Is it that time of year when you're jonesing to watch some movies written AND directed by women? Or do you just want to stare at Jacob Elordi for a few hours? Well, here are two movies from our best female filmmakers that feature intriguing supporting performances from Jacob Elordi!
Priscilla: Written and directed by Sofia Coppola, this is a beautiful and sweeping story of Priscilla Beaulieu, the woman who would meet and marry and eventually divorce Elvis Presley. Played with heartbreaking innocence by Cailee Spaeny (an Oscar nomination seems inevitable), we begin the movie with the fourteen-year-old (!) Priscilla, who has moved with her family to Germany, where her father is stationed at a US military base. She is lonely and homesick, and for some godforsaken reason, after meeting her at a party, the 24-year-old Elvis (played by Jacob Elordi), sets his sights on dating her.Prsicilla's parents are weirded out by this, but what is weirder is that they still allow it, which is how you know they are American, because what Indian parent would ever allow this kind of nonsense (they might sanction a child marriage, of course, but not child dating!). The entire film unspools like a guide to grooming a teenage girl, but the pedophile in question is Elvis Presley and everyone around him seems totally fine with arranging things so Priscilla can stay over at Graceland and be with him while he continues to have affairs and break her heart.
This movie is mostly melancholy vibes with incredible costumes, makeup, and hairstyles. After all the bombast of last year's Elvis, it's nice to get a film from a woman's perspective of this famous man, and surprise, surprise, like many famous men, he had oodles of talent and treated women like accessories.
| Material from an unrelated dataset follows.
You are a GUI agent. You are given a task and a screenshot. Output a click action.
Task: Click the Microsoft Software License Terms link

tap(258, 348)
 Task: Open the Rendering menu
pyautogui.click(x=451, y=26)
You spend this entire movie watching Priscilla fight to be with this man and wanting to go "oh sweetie, no." And then you watch the inevitable realization dawn on her that this was a bad decision. It's a tale as old as time, but in the hands of Sofia Coppola, it's a tale that's still beautifully and compassionately told.
Saltburn: Written and directed by Emerald Fennell, this is yet another glorious confection for your eyeballs. If you loved Promising Young Woman (and who didn't?), this candy-colored aesthetic is going to feel familiar, but Fennell has now moved the action to her home turf of rich and ridiculous British people. And oh, is it divine.
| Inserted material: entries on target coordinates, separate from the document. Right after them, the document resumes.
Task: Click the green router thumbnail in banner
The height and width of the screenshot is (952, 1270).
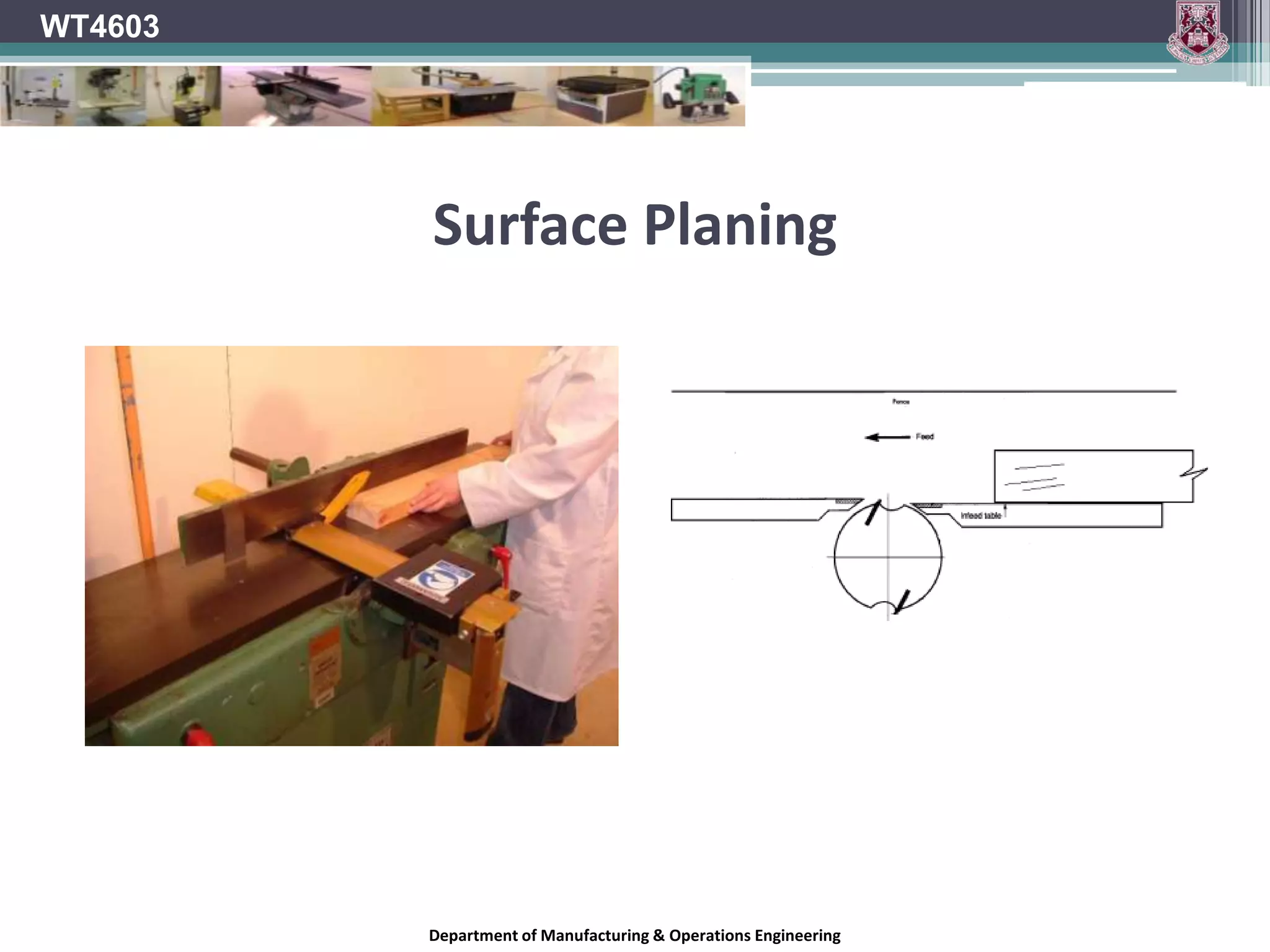Action: [701, 96]
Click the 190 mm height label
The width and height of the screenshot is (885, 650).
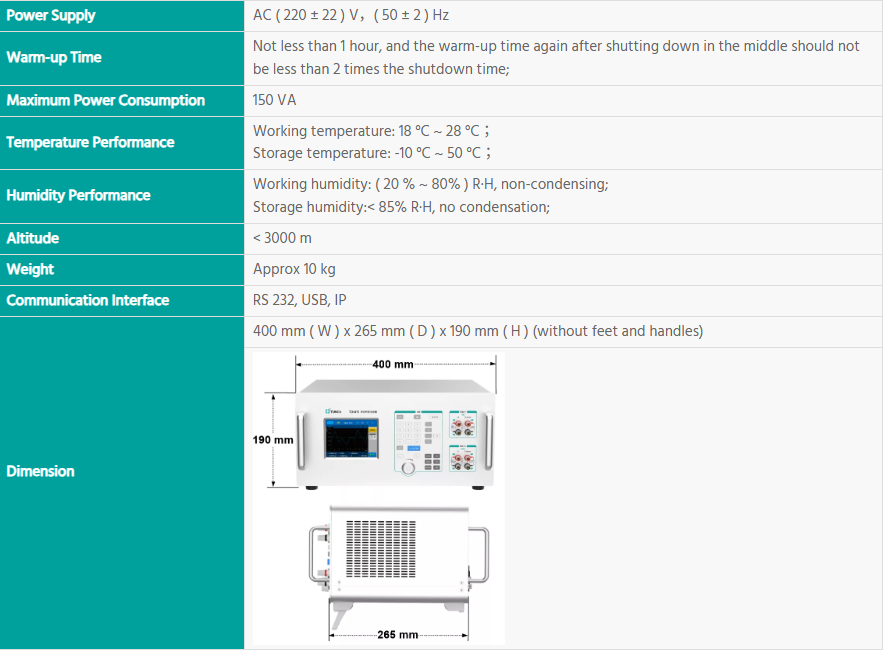[x=271, y=439]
The movie follows Oliver Quick (the incredible Barry Keoghan, in a performance that ought to get some awards attention this year), a young scholarship student at Oxford University in 2006. He is lonely and ignored but when he somehow befriends Felix (Jacob Elordi, playing a VERY different character from Elvis), a rich kid who seems to have a penchant for picking up strays, what follows is a very intense and volatile friendship. Eventually, Ollie is invited to stay with Felix at his family estate of Saltburn for the summer. What follows is a hedonistic and wild visit that is going to lead to some terrible revelations and some incredibly caustic humor about Felix and his family. Rosamund Pike and Richard E. Grant play Felix's parents, and let's just say they capture British aristocratic daffiness and repression to absolute perfection.
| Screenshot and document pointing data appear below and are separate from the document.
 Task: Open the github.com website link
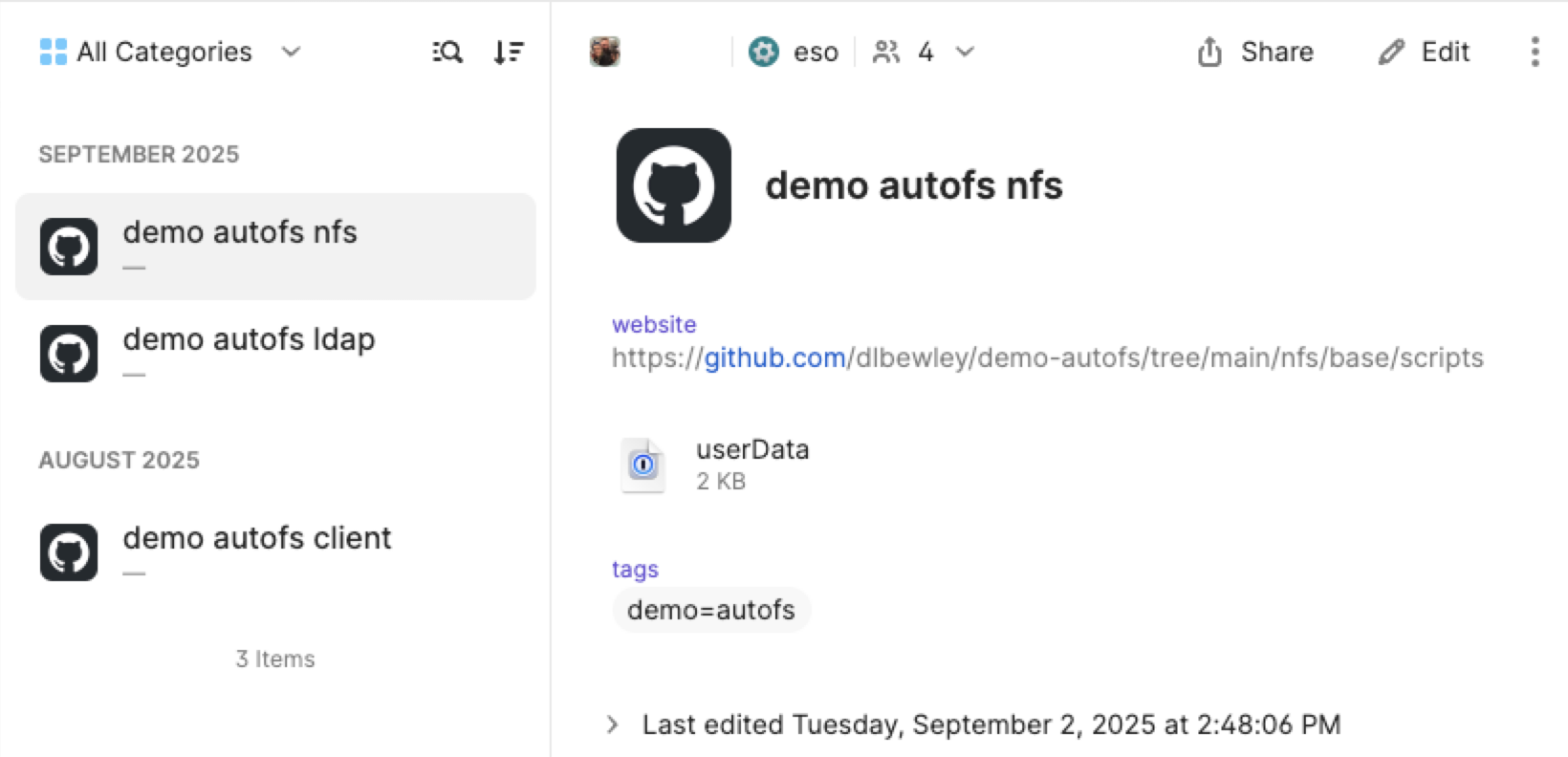tap(774, 357)
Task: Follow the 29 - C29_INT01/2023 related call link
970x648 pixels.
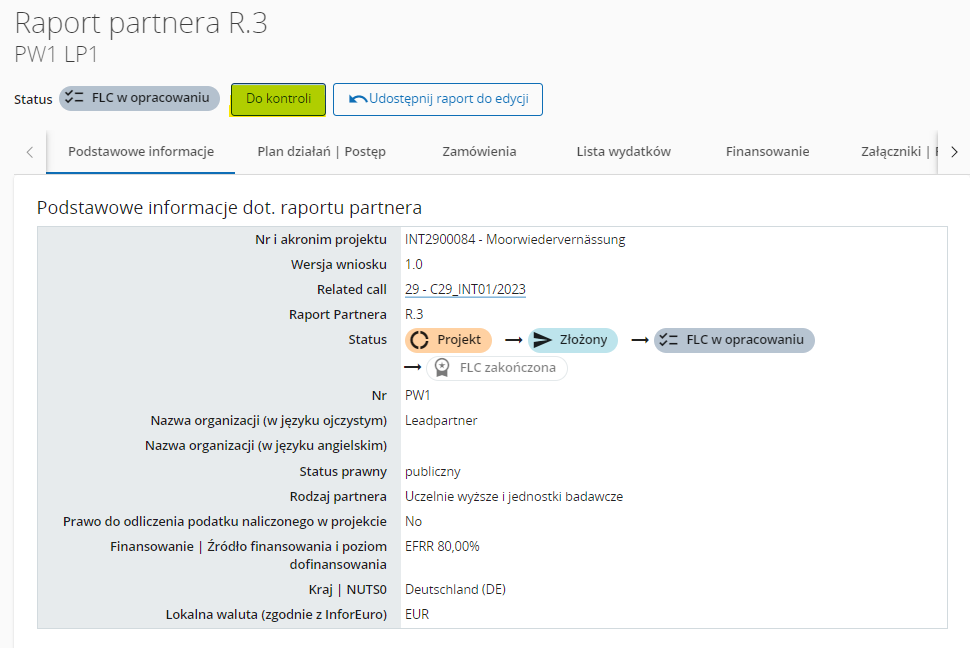Action: point(465,290)
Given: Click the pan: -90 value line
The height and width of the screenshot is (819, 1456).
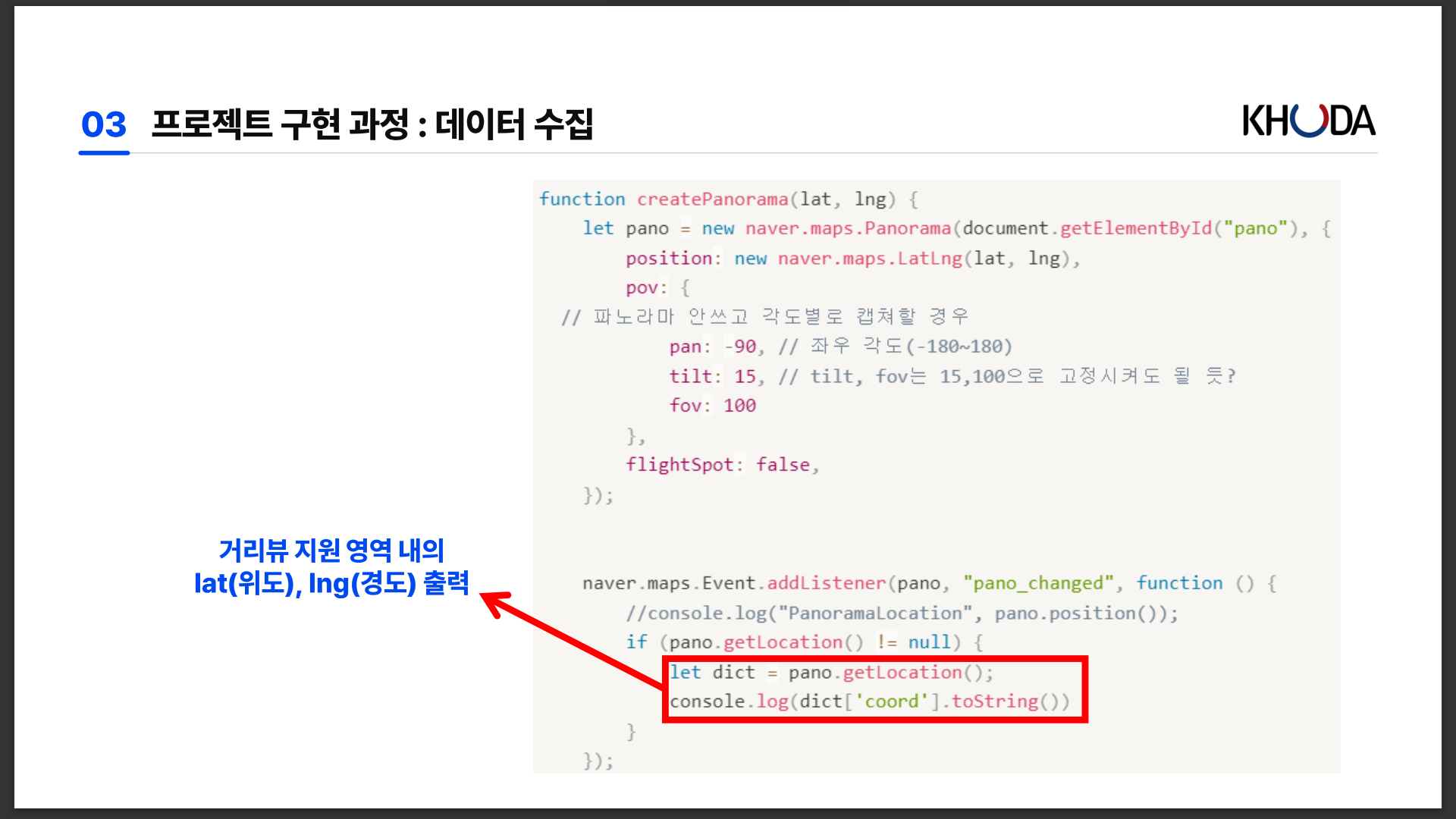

The soundtrack is wonderful, the acting is brilliant, and the screenplay veers wildly into every genre, managing to be both horrifyingly funny, thrilling, and macabre. It is a mind-bending marvel that will keep you glued to the screen for two hours and you will definitely hear some gasps in the audience as some twists and turns come flying out at you. It's everything you want from a movie, and more, so don't delay. Take a trip to Saltburn immediately.